Technology developments and behavioral changes will also have an important influence on metals demand after 2030, but these aspects could not be assessed in the study due to a lack of scenarios, KU Leuven added.

Investors’ approach

While demand for raw materials is growing from major OEMs and is stimulating their direct investment to secure them – and government policies, associated public funding and regulatory requirements are exerting strong influences over the rate of energy-transition progress – the mindset of institutional and private investors is also key to the pace of change. Those sources of finance are themselves affected by their perceptions of future end-product consumer requirements.

In fact, a shift in spending from high- to low-carbon assets as part of the energy transition culture could create the biggest reallocation of capital in history – and it is already fundamentally reshaping investors’ approach to financing.

Banks, funds and private equity firms have raised the bar on capital allocation, meaning that the greener a company, project or technology is, the more likely it is to receive funding, and on improved fiscal terms. Companies that have immediate, credible strategies to reduce carbon emissions are being rewarded; those that do not are losing out.

At its simplest, sustainable finance refers to the process of taking ESG considerations into account when making investment decisions in the financial sector, leading to more long-term investments in green economic activities and projects.

The amount of money required for energy transition is enormous.

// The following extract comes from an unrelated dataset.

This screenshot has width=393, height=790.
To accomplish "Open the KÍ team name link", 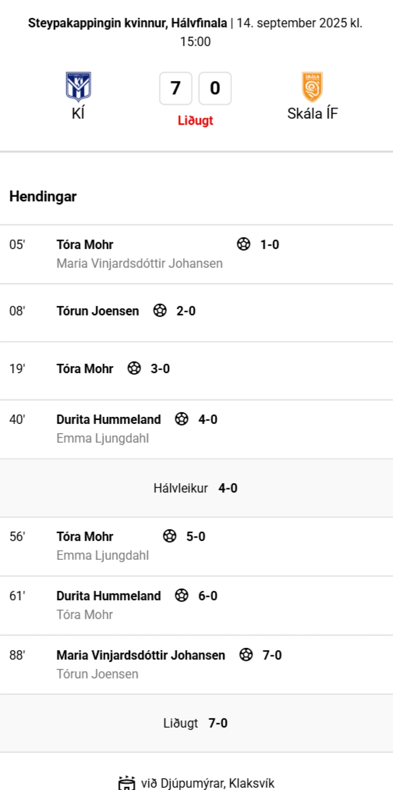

According to the Securities Industry Financial Markets Association, investment in the sustainable finance market needs to increase by between $3 trillion and $5 trillion per year to achieve the net-zero ambitions set out in the 2015 Paris Agreement.

Challenges faced

While sustainable finance has become very popular, there are questions around the detail. How to know, for example, whether something is actually ‘green.’

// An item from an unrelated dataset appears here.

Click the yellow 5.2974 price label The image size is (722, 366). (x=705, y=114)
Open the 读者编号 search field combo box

Attention is typically focused on carbon emissions, with the result that high-carbon assets do not attract capital, but it is where emissions are the highest that the most investment – to reduce carbon – is needed.

There is still no globally accepted definition of what ‘low-carbon’ means, and measurement standards that do exist are sometimes poorly defined. This means there is no unified methodology for calculating the carbon emissions of a business or investment portfolio, which is something that is needed for financial instruments to be truly green.

The focus on carbon in itself is potentially an issue. While it is a key metric that sustainable financiers consider, there are numerous others that matter, including certification by an industry scheme, recycled content, and details of water or tailings management schemes.

Social factors such as health, safety and community relations, as well as governance-related aspects around culture, board composition and transparency, are likely to play an increasingly important role in the future.

Tectonic shift

Despite the various shortcomings in its present forms, sustainable finance is not going away. Under pressure themselves to prove their own commitments to sustainability, banks have pledged to mobilize billions in financing to the sector in the coming years.

There is an industry-led, United Nations-convened Net-Zero Banking Alliance bringing together banks that are committed to aligning their lending and investment portfolios with net-zero emissions by 2050.

It currently has 110 members, representing 38% of global banking assets, and has pledged to mobilize €200 billion ($208 billion) in sustainable financing in the 2018-25 timeframe.

As the challenges of sustainable finance get ironed out over time, green financing will accelerate.

According to giant asset manager BlackRock, investors have moved their money into sustainable investments at six times the growth rate of traditional investments, with assets globally now totalling $4 trillion across all ESG categories. Describing the move as a “tectonic shift” in capital, BlackRock chief executive officer Larry Fink said in his annual letter to shareholders in January that this is just the beginning. More is clearly yet to come.